Total Pageviews

Monday 6 June 2011

Walk 34 Orford to the River Alde opposite Aldeburgh and return (Suffolk)

Walk 34  Orford to the River Alde opposite Aldeburgh and return (Suffolk)
                (Plus suggested drive to The Maltings)

(First leg of English coastal walk – Broadstairs in Kent to Berwick at the border with Scotland).

Map: L/R169 and L/R156
Distance: about 12 miles return
Difficulty: easy, flat  
Terrain: paths
Access: Parking at Orford
Public transport: Not really viable unless bus services have improved.

Follow Quay Road from Orford car park towards the sea. The pleasant village with mellow houses was a busy port at the time of Henry 11. It ceased being a fishing port in the 1800s when a shingle spit, Orford Ness, developed making access to the harbour more and more difficult. The spit is nearly ten miles long now. When the quayside is reached Orford Ness can be clearly seen across the River Ore.
A short walk to the south allows a good view of the village inland which is dominated by Orford Castle. This was built by Henry 11 to keep the then Earl of Norfolk, Hugh Bigod, under control and also to protect the coast. It is unique amongst British castles as it has a circular central part flanked by three turrets. It was built in 1865 and is the oldest British castle with remaining documentary evidence – part of this shows it cost £1413-9s-2d to build!

About a mile further walk to the south is Chantry Point with a view of Havergate Island and the strangely named Cuckolds Point. A number of small boats are dotted around here. The island was taken over by the RSPB in 1947 and is noted for avocets which breed there. Retrace your steps back to Orford quay.
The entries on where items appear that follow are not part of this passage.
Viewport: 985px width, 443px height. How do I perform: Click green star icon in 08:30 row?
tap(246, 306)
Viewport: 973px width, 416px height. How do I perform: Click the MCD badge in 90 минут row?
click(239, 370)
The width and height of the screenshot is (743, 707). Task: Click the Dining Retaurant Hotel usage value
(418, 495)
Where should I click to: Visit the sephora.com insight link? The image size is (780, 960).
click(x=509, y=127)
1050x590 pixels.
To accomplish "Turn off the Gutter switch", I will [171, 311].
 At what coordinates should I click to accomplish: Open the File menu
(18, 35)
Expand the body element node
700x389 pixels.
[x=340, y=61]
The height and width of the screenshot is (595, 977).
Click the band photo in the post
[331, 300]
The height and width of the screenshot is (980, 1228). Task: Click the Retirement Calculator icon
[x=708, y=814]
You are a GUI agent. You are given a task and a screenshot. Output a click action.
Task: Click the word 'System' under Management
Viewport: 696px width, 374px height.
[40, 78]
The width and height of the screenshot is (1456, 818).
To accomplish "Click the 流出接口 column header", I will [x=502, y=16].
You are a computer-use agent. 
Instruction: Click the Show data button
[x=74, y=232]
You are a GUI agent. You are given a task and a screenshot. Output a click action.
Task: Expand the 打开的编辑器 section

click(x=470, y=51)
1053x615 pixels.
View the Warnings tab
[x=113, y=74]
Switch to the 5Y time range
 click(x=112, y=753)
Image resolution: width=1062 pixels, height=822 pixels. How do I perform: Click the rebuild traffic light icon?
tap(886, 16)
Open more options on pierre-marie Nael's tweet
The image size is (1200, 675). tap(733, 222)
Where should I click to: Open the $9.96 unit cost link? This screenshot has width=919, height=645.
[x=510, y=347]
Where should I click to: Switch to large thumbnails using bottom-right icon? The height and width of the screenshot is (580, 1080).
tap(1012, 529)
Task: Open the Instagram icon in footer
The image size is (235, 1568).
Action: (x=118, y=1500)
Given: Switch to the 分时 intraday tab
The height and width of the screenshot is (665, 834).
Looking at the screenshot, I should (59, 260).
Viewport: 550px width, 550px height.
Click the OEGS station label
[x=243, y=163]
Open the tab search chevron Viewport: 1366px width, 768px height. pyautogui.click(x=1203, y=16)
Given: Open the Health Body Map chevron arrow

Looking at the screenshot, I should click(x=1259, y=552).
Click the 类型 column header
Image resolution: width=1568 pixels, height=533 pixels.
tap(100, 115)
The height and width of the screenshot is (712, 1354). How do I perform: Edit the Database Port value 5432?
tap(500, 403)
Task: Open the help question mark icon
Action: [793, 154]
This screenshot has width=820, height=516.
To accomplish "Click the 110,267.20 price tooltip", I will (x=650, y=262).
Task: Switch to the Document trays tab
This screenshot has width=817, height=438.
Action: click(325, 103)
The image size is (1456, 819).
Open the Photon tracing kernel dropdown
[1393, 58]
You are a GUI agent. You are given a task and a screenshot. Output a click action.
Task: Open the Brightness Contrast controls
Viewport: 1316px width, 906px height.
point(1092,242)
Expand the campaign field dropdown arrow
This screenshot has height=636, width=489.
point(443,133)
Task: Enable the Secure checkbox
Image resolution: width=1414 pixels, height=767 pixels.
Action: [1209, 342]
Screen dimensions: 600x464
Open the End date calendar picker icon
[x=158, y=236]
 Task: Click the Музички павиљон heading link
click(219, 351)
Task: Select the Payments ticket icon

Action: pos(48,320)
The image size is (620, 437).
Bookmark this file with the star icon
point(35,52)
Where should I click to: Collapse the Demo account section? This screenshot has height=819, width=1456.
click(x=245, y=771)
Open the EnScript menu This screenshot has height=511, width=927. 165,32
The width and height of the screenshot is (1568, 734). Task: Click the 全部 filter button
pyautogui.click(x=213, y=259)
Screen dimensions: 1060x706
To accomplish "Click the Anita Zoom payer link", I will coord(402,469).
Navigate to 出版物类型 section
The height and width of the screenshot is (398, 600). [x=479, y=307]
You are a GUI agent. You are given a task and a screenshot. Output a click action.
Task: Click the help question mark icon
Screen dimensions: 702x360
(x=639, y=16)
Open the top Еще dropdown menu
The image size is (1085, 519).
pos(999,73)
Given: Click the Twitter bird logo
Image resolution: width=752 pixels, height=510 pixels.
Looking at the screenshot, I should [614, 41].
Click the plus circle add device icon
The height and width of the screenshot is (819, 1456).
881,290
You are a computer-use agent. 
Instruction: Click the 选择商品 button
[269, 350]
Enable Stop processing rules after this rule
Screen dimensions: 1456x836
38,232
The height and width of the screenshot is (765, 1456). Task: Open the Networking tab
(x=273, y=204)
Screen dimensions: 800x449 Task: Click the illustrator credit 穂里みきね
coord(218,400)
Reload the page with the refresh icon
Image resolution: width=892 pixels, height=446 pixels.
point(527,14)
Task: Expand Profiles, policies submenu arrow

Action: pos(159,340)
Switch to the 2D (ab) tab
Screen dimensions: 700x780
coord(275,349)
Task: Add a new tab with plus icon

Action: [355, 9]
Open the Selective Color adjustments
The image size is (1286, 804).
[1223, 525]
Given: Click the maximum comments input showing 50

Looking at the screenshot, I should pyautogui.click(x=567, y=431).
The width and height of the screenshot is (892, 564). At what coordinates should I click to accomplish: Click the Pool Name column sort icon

On the opposite bank there is much of interest on Orford Ness. It has been owned by the National Trust since 1993, even so there is limited access to it should you wish to explore. Ferries run from Orford Tuesday to Saturdays between 10 and 2 mainly from July to October. There is a Saturday service a few weeks either side of this – in any case it is wise to check before going. I viewed the Ness from the river bank on the walk northwards in the direction of Aldeburgh. An iconic red and white lighthouse is prominent and further up a large concrete building surrounded by large aerials. This is where BBC Radio transmits the World Service. The buildings were originally top secret and built by the military for testing atomic bomb detonators – the idea being that if something went badly wrong the pillars of the building would collapse and the heavy roof fall sealing the mess underneath! The spit is one of the most important of its kind in the country and is favoured by shingle loving birds and plants.

The path goes northwards alongside Sudbourne Marshes and Orford Ness. Near the Aldeburgh end, on the opposite bank, is Slaughden. This is the name for the stretch of land with sailing clubs and a boatyard which finishes at the Martello Tower. It was a busy, commercial quayside in past centuries. A map in Aldeburgh museum shows great activity in the year of the Armada – 1588.

Looking northwards at Westrow Reach is the southern end of Aldeburgh. Retrace your steps back to Orford.

If there is time, a short drive to The Maltings near Snape is worthwhile. The Maltings now include an array of craft shops, galleries and a concert hall. The buildings, based on the banks of the River Alde, were originally granaries and malt-houses for the brewing of beer. They were built in the nineteenth century by Newson Garret whose ten children included Elizabeth Garret Anderson, Britain’s first woman physician. The brewery was closed in 1960 and converted into the current buildings. The world class concert hall houses the Aldeburgh Music Festival inaugurated by Benjamin Britten (born and lived locally) and his partner Peter Pears. Nearby is the Holst Library, named after Benjamin Britten’s friend Imogen Holst – the daughter of Gustav Holst. It contains a range of reference material and recordings of many genres of music.

Snaps show: Orford village; Orford Castle; Orford Ness; riverside at Snape Maltings.